• [EXERCISE DETAILS]:
Go through the listing below and gather every line with the word "pixels".

• [MATERIAL TO PROCESS]:
BEGIN

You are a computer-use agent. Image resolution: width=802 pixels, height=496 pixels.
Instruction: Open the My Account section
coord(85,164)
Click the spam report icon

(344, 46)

END
BEGIN

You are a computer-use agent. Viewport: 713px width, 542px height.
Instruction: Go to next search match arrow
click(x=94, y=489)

END
BEGIN

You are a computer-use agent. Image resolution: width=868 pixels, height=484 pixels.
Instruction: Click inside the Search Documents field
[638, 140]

END

• [ANSWER FOR THE TASK]:
You are a computer-use agent. Image resolution: width=802 pixels, height=496 pixels.
You are a computer-use agent. Image resolution: width=868 pixels, height=484 pixels.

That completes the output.